[This is the 7th (and last) of a series of posts discussing the book ‘Delusions of Gender’ by Cordelia Fine]
We become aware of gender at a very young age. In fact, as Cordelia Fine reports in the last section of her book, we seem to be only too eager to learn the ‘language’ of gender:
“Developmental psychologists Carol Martin and Diane Ruble suggest that children become ‘gender detectives’, in search of clues as to the implications of belonging to the male or female tribe. Nor do they wait for formal instruction. The academic literature is scattered with anecdotal reports of preschoolers’ amusingly flawed scientific accounts of gender difference… In fact, young children are so eager to carve up the world into what is female and what is male that Martin and Ruble have reported finding it difficult to create stimuli for their studies that children see as gender neutral, ‘because children appear to seize on any element that may implicate a gender norm so that they may categorize it as male or female.’”
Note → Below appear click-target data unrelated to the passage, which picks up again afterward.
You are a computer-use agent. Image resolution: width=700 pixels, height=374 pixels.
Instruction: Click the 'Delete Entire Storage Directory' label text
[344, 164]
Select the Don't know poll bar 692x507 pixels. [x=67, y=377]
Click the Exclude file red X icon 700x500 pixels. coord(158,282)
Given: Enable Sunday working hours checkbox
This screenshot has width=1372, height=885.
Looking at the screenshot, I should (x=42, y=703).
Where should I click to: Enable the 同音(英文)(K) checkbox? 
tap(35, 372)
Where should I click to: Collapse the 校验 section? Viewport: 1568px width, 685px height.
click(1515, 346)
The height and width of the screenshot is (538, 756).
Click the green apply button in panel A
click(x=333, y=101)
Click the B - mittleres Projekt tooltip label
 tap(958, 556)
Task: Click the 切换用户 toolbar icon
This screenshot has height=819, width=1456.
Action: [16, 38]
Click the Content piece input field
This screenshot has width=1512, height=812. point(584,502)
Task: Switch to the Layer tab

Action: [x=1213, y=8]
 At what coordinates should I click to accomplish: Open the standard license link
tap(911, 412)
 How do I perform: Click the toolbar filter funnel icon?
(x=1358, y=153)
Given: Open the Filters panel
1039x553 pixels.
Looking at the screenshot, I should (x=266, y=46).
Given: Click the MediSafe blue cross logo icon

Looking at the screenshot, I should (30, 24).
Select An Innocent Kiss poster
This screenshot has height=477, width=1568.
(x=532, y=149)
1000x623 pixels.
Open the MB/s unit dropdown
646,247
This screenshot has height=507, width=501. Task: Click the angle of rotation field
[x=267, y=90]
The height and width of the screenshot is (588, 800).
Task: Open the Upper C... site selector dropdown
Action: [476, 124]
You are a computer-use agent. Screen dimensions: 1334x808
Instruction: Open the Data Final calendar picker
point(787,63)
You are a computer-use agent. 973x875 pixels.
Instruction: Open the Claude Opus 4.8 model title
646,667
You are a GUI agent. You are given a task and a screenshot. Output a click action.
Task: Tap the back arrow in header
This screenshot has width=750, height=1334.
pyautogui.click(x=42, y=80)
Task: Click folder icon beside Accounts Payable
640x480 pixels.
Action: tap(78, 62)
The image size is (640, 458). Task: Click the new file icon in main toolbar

This is fascinating, and very much seems to support Francis Burton’s theory around gender being a set of learned, culturally-determined behaviours, where the predisposition to learn and follow either the male or the female norms is hormonally-triggered. It’s also interesting to reflect that in most languages (English being a bit of an exception), all nouns are gendered: as if the gendering instinct is so very strong that it spills over and colours everything we see… Kind of reminds me of the way belief in supernatural agents seems to be a spillover of our over-active theory of mind. But I digress.
The main thrust of this part of the book is that, for our part, adults seem astonishingly eager to impose gender upon children, even while we often claim that we are not doing so! Differentiation between the sexes starts even before birth:
“Sociologist Barbara Rothman asked a group of mothers to describe the movements of their foetuses in the last three months of pregnancy. Among the women who didn’t know the sex of their baby while they were pregnant, there was no particular pattern to the way that (what turned out to be) male and female babies were described. But women who knew the sex of their unborn baby described the movements of sons and daughters differently. All were ‘active’, but male activity was more likely to be described as ‘vigorous’ and ‘strong’…”
A series of studies are described in the book showing the myriad ways parents go on to treat girls and boys differently. Toys, even at a very young age, are gender-specific and laden with expectations that children readily pick up. Parents converse more with girl babies, despite boys being no less responsive to it; they underestimate / overestimate what physical feats their child can accomplish, depending on the child’s sex. Everything is colour-coded pink and blue just to really drive it all home. In short, “children are born into a world in which gender is continually emphasised through conventions of dress, appearance, language, colour, segregation and symbols. Everything around the child indicates that whether one is male or female is a matter of great importance.”
Some of the studies gave glimpses of just how arbitrary these gender norms might be. In one, preschool-aged girls were, over a period of time, exposed to some stories that portrayed females in stereotypically masculine roles and activities. The result?
“After just a few readings of the counterstereotypic stories, these girls abandoned stroller, baby doll and ironing board to experiment with fire trucks, blocks and helicopters. By the last few days of the experiment these girls were playing almost exclusively with the boyish toys.”
(And why the hell wouldn’t they?! Those things are much more fun!)
The more I’ve thought about all this, the more weird it all seems. We do all this effortful socialisation of boys and girls, and we hardly even notice we’re doing it. And yet it’s pretty much culturally compulsory when you think of the fear and horror that would be aroused in some folks by dressing a boy in girls’ clothes, or giving a girl nothing but fire trucks and helicopters to play with… It’s as if we think deep down that children need to be socialised into their respective genders, to avoid setting them up for lifelong confusion… And yet, when faced with the resulting differences in boys’ and girls’ preferences and behaviours – and much later in life, the career choices they make – we so readily forget all that, throw our hands up in the air and say, well, it simply must all be biological!
“Emily Kane suggests that the rapidity with which highly educated and privileged parents fall back on biological explanations reflects their position at ‘the vanguard of a limited sociological imagination’. Harsh but, I think, fair.”